Parents of children with ADHD have long reported that their children struggle to fall asleep, sleep restlessly, and seem tired during the day. Now, a Danish study has provided objective evidence that these concerns may be well-founded.
Researchers from Aarhus University found that children with ADHD not only took longer to fall asleep than their peers but also experienced more disturbed sleep, including less deep sleep. On average, the children with ADHD slept 45 minutes less per night than children in the control group.
“Our study confirms what many parents have experienced, which is that children with ADHD take longer to fall asleep at night,” said Anne Virring Sørensen, PhD, from Aarhus University and a medical doctor at the Child and Adolescent Psychiatric Hospital in Risskov. “With our measurements, we can also see that these children experience more disturbed sleep, including less deep sleep.”
Looking beyond parent reports
Previous research has often relied on parents’ observations of their children’s sleep difficulties. While many studies reported that children with ADHD had trouble falling asleep, objective sleep studies produced inconsistent findings.
The Danish researchers used a different approach. Instead of having children sleep in a specialist sleep laboratory, they attached electrodes for a polysomnography study and allowed the children to sleep in their own homes. This may have provided a more realistic picture of their normal sleep patterns.
The results showed clear differences between the ADHD group and the control group, even when researchers focused only on children whose only diagnosis was ADHD.
An unexpected daytime finding
The researchers also examined daytime sleepiness using multiple sleep latency tests, which measure how quickly a person falls asleep.
Surprisingly, children with ADHD tended to fall asleep faster during the day than children in the control group.
This finding appears contradictory at first glance. ADHD is commonly associated with hyperactivity, yet the children with ADHD showed greater daytime sleepiness. The researchers suggest that poor nighttime sleep may help explain this pattern, though further research is needed to fully understand the relationship.
Why sleep matters
Sleep plays a critical role in attention, memory, learning, emotional regulation, and overall health. Children who consistently get insufficient or poor-quality sleep may struggle to concentrate, follow instructions, remember information, and regulate their behavior.

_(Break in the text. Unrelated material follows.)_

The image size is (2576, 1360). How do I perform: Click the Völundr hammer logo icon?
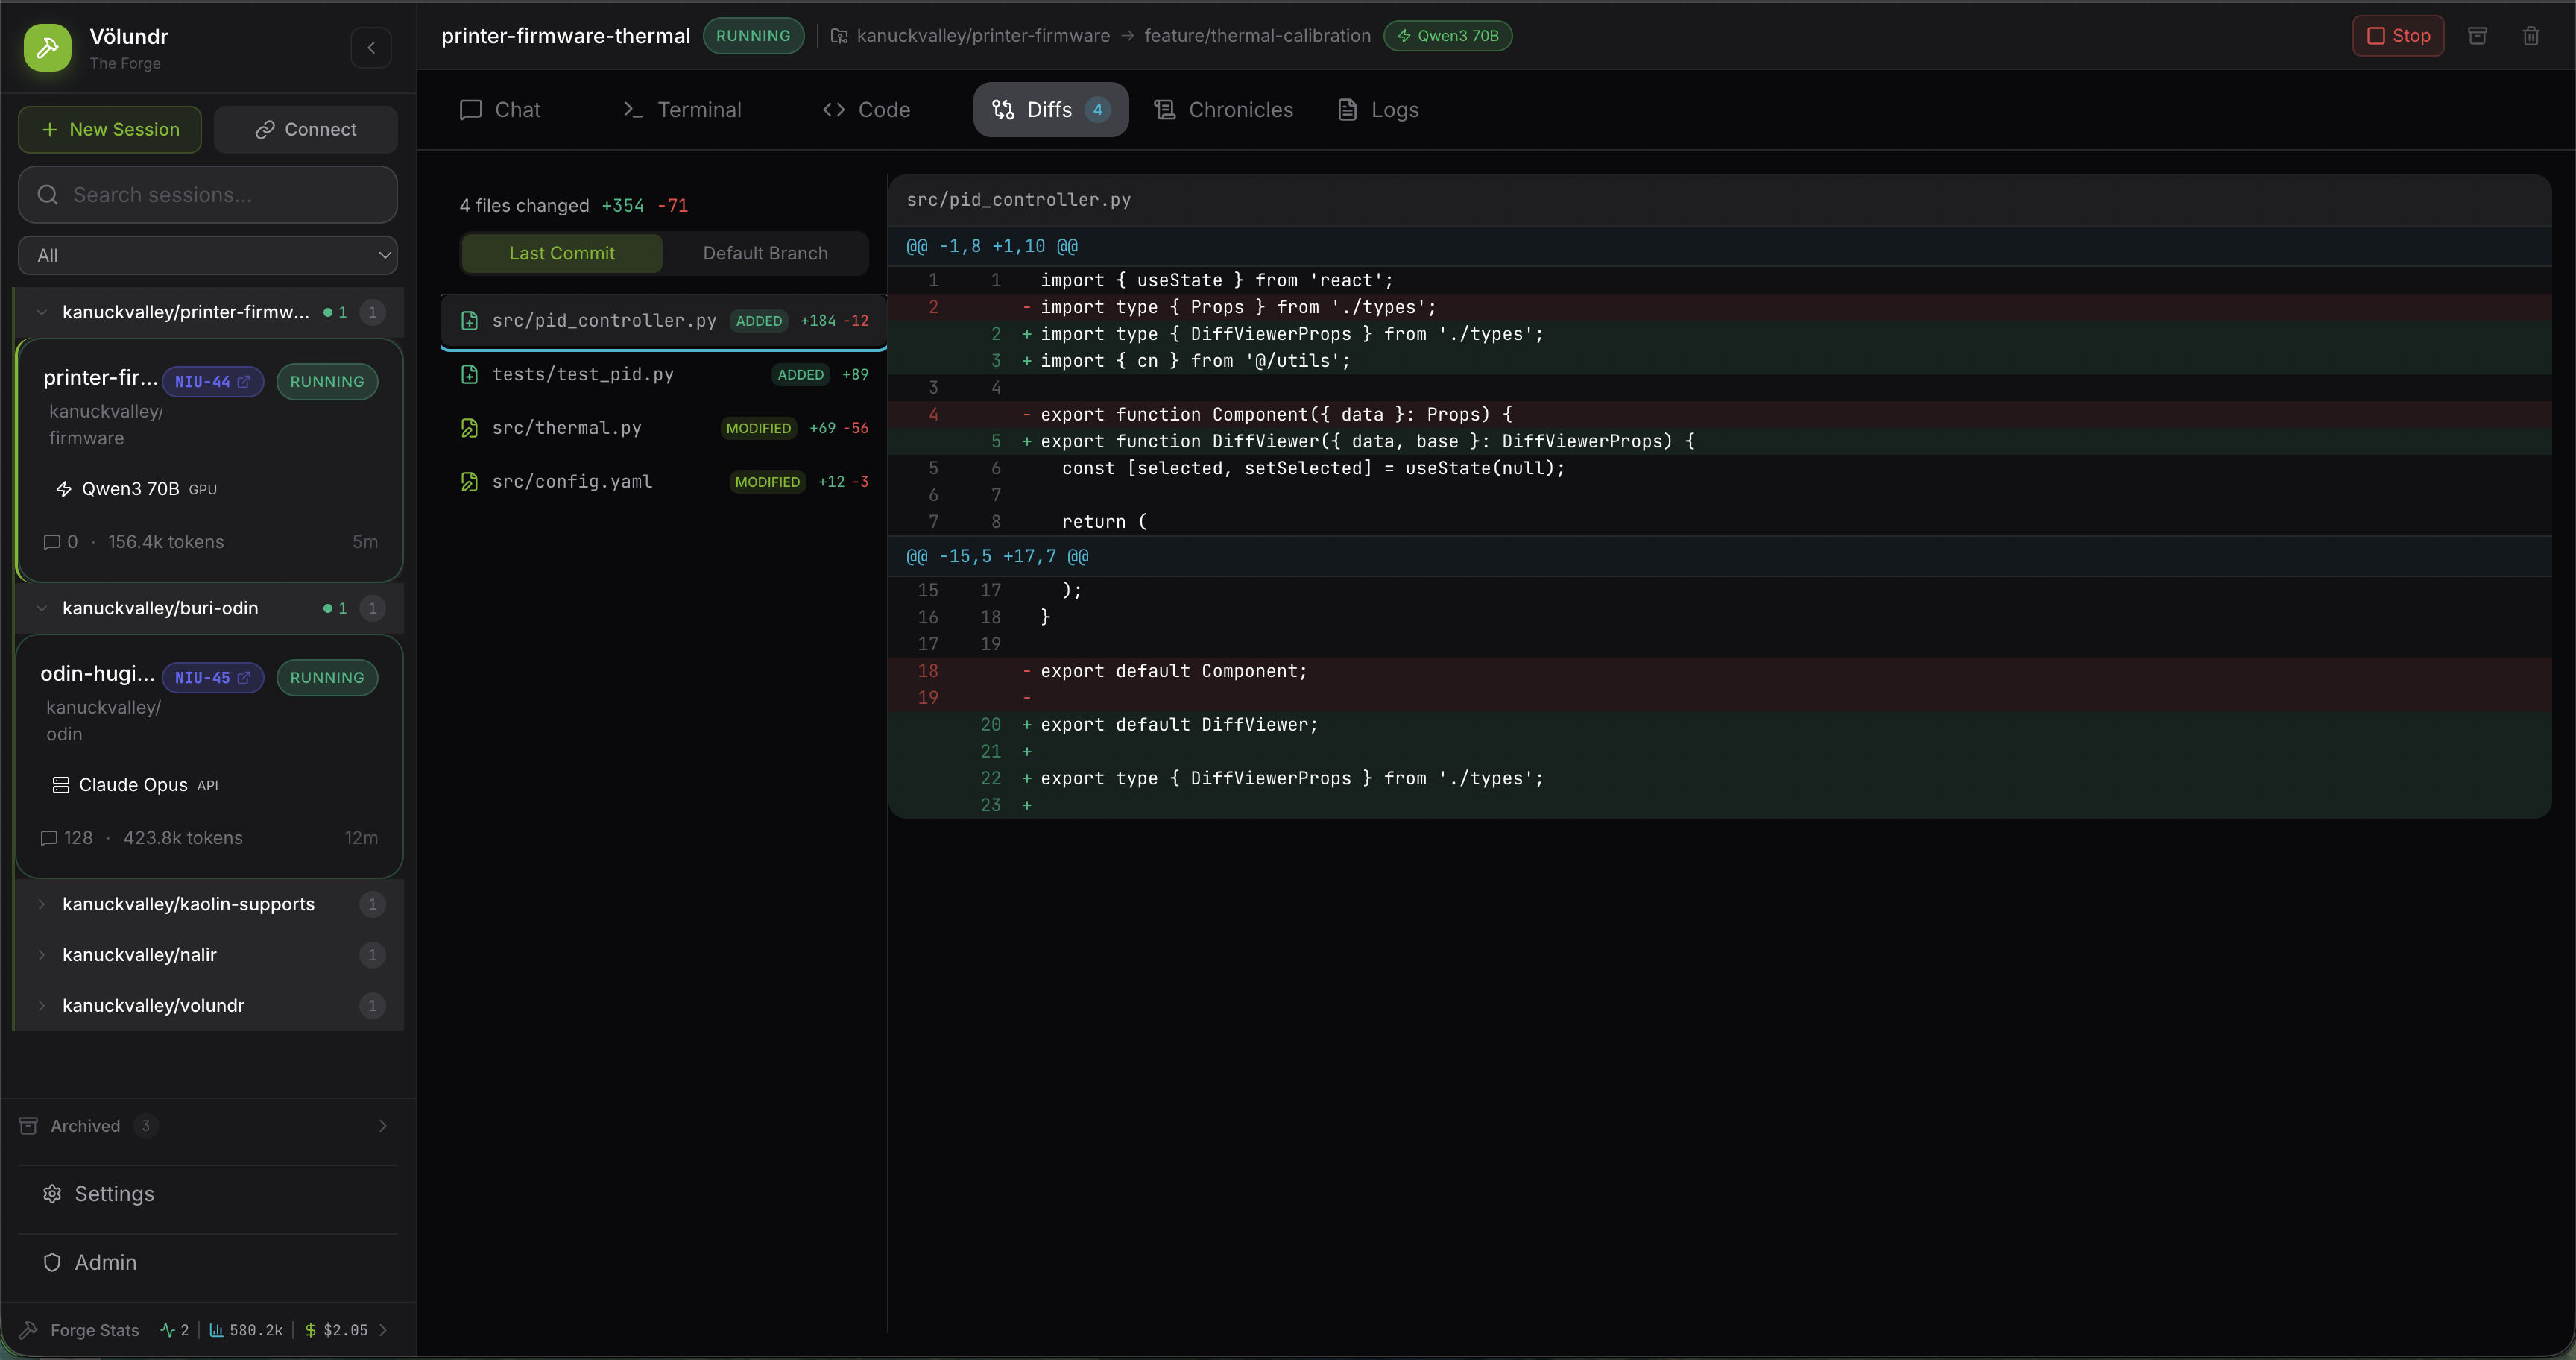click(47, 47)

Because these are also common challenges for children with ADHD, understanding the connection between ADHD and sleep could have important implications for both assessment and treatment.
Many children with ADHD are prescribed medication to help them fall asleep. However, none of the children in this study received sleep medication during the study, allowing the researchers to observe their natural sleep patterns.
An important step forward
According to Sørensen, the findings provide important validation for parents and clinicians who have long suspected a connection between ADHD and poor sleep.
The next step, she says, is to better understand the nature of that relationship and develop more effective interventions.
The study was published in the Journal of Sleep Research.
About the study
- 76 children with ADHD participated in the study.
- The average age of the children was 9.6 years.
- The control group consisted of 25 healthy children.
- Researchers conducted overnight sleep studies (polysomnography) and daytime sleep latency tests.
- The study is the largest to date to combine both methods in children with and without ADHD.
- Researchers from Aarhus University, Aarhus University Hospital Risskov, Rigshospitalet, and the University of Copenhagen collaborated on the project.